PARIS (Reuters) - The French government published on Wednesday a draft mini-budget with an extra 4 billion euros (3.23 billion pounds)in public spending cuts and tax relief for nearly 4 million households as Paris tries to meet deficit targets while assuaging concerns of angry voters.
The supplementary 2014 budget is the first leg of a widely announced move that will be completed on June 18 by another draft bill to cut payroll tax by 30 billion euros over the next three years.
The aim is to keep France on track with its plan to bring its public deficit down to 3.8 percent of GDP this year and 3 percent next year. The European Commission warned this month it considered France's forecasts were too optimistic and that it needed to do more to meet EU deadlines in 2015.
The 4 billion euros in extra public spending savings this year include over one billion euros of savings in healthcare and welfare spending, plus 1.6 billion euros shaved from spending across government ministries.
Some 3.7 million households will benefit from tax relief measures at a total cost of 1.1 billion euros for the budget.
The draft budget also takes into account France's lower borrowing costs, with an estimated saving of 1.8 billion euros on that front.

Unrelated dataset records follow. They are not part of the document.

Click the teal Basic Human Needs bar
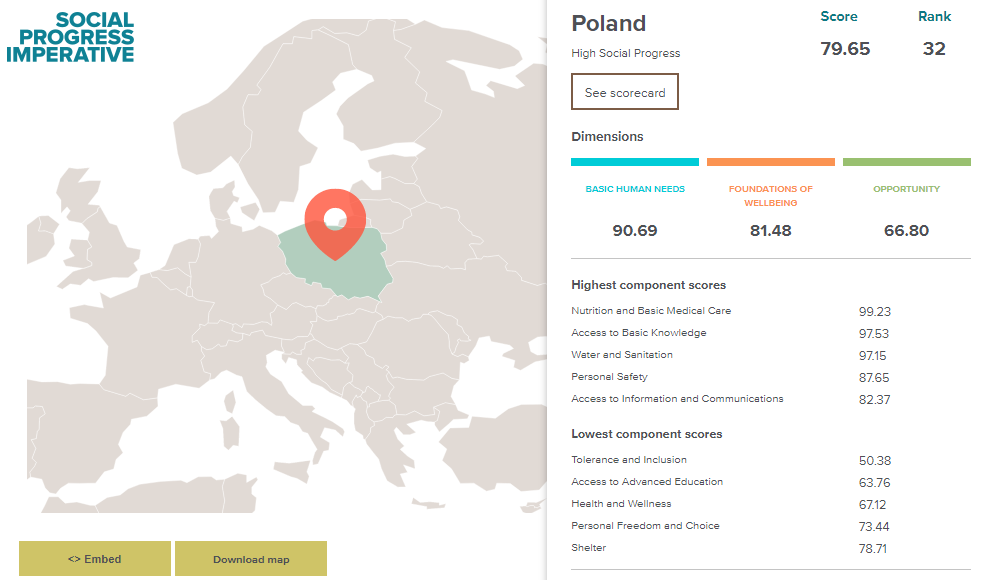 (x=635, y=161)
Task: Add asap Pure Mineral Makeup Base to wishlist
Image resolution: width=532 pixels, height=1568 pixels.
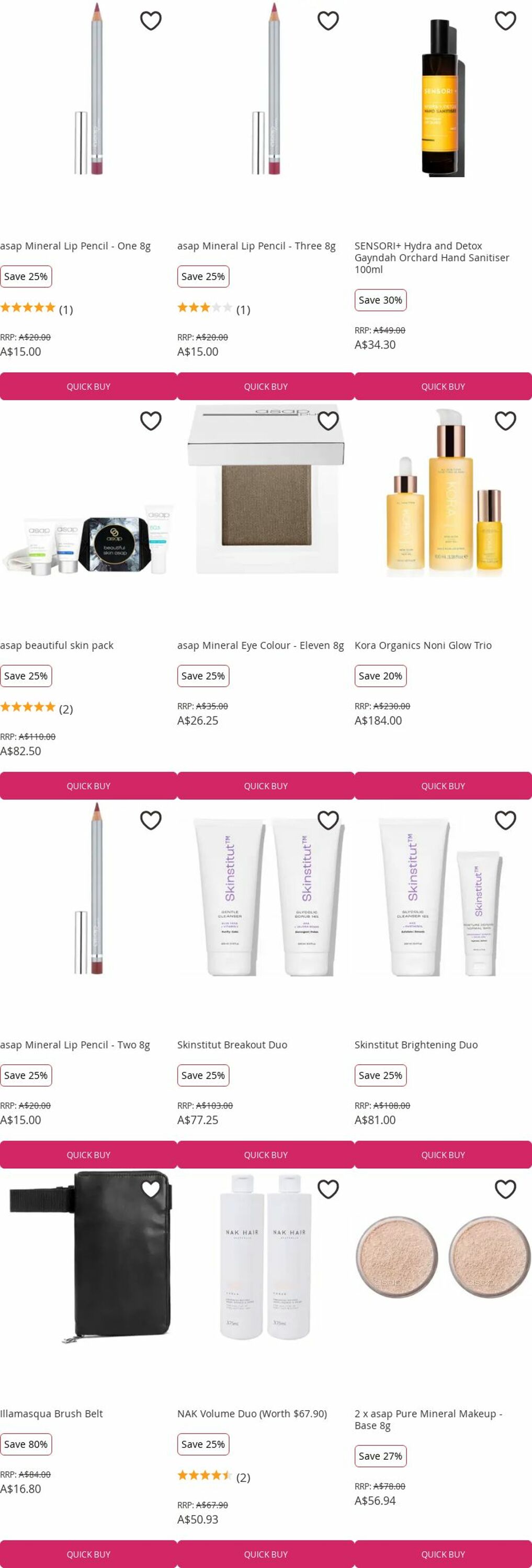Action: click(505, 1189)
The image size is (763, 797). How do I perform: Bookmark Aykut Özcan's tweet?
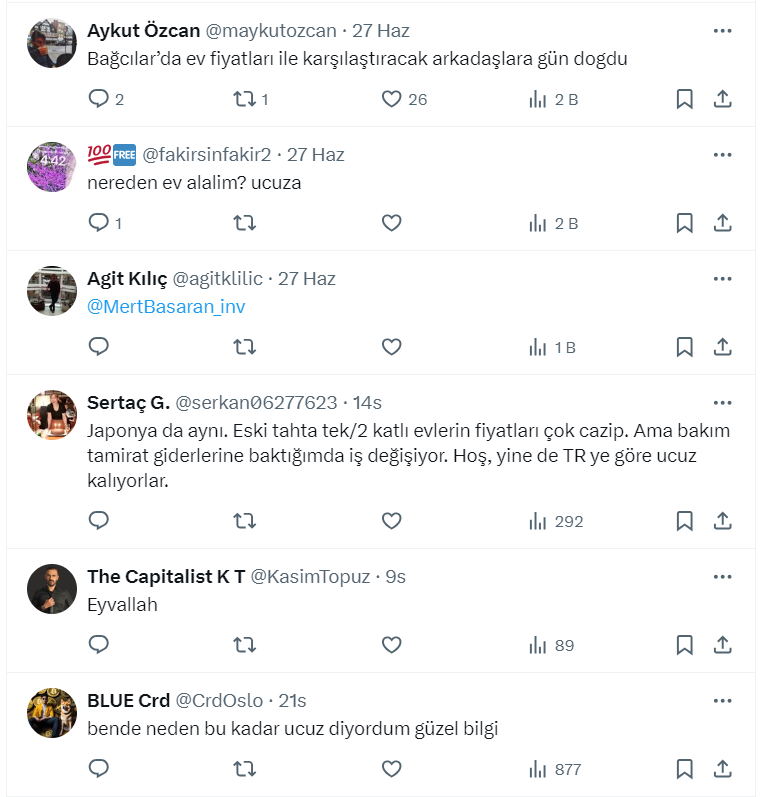click(684, 99)
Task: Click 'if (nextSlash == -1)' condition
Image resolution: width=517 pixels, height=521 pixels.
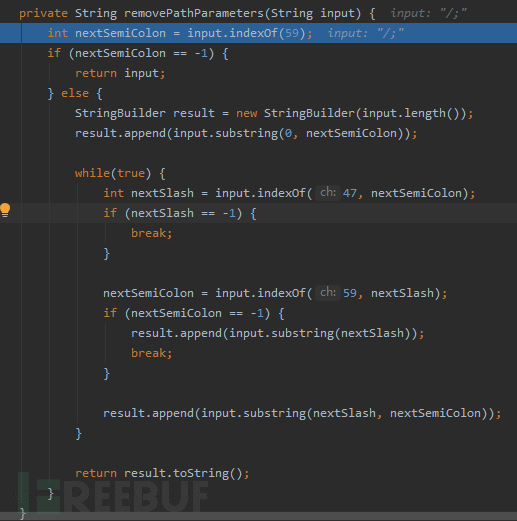Action: pos(180,213)
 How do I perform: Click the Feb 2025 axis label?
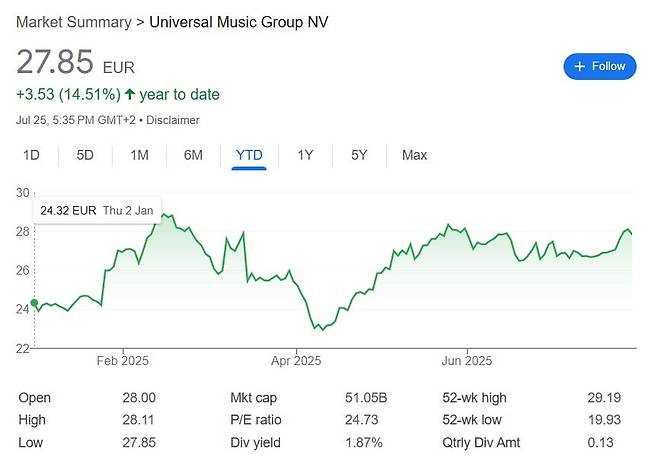(x=123, y=361)
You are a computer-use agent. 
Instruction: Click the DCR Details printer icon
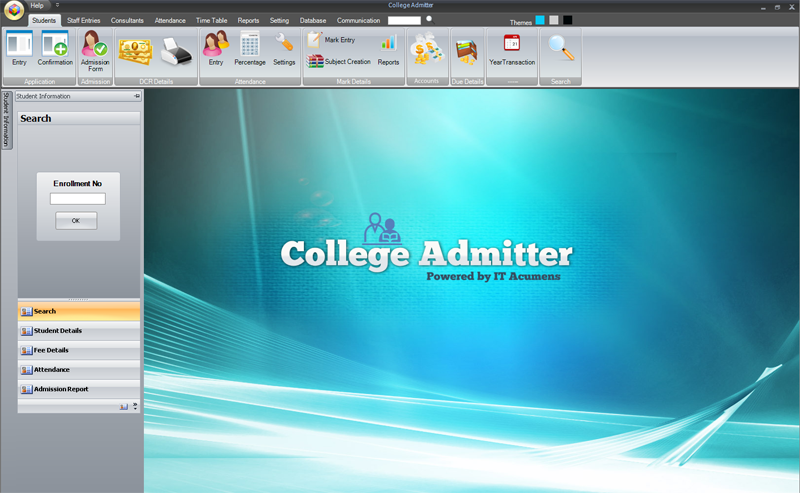coord(177,52)
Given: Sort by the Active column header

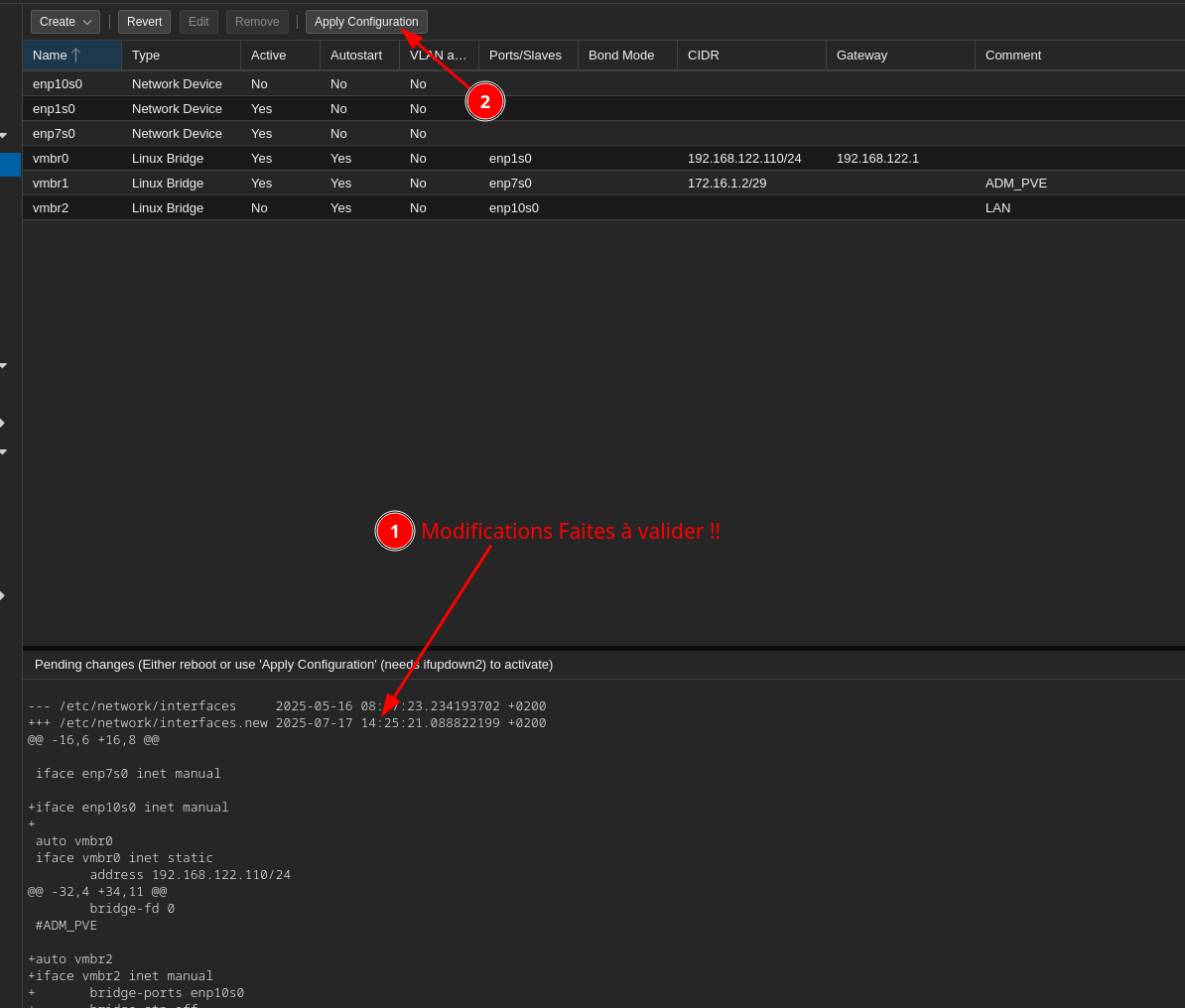Looking at the screenshot, I should (x=279, y=56).
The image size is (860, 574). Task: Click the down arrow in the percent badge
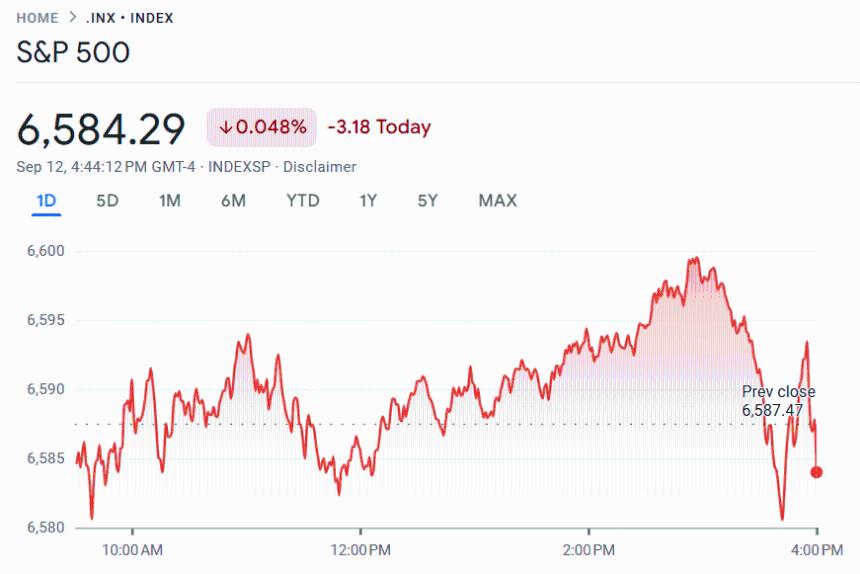(x=225, y=127)
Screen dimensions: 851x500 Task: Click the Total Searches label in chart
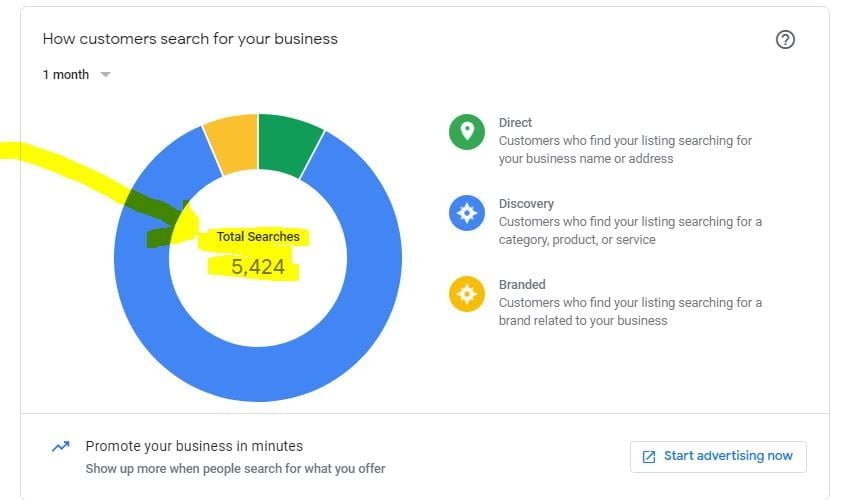pos(258,237)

The government maintained its forecast of 1 percent growth this year.
In order to give businesses the visibility they were asking for, the government will include in next week's bill the payroll tax cuts planned for next year.
The central government component of the total public deficit will be higher than initially planned in the 2014 budget law when it was adopted last year - 83.9 billion euros versus an initial 82.6 billion euro estimate - because of tax intakes seen 5.3 billion euros lower.
But the difference had already been taken into account in the new multi-year budget plan the government tabled in April, officials said, with the overall public deficit ratio remaining unchanged from April's target of 3.8 percent of GDP for 2014.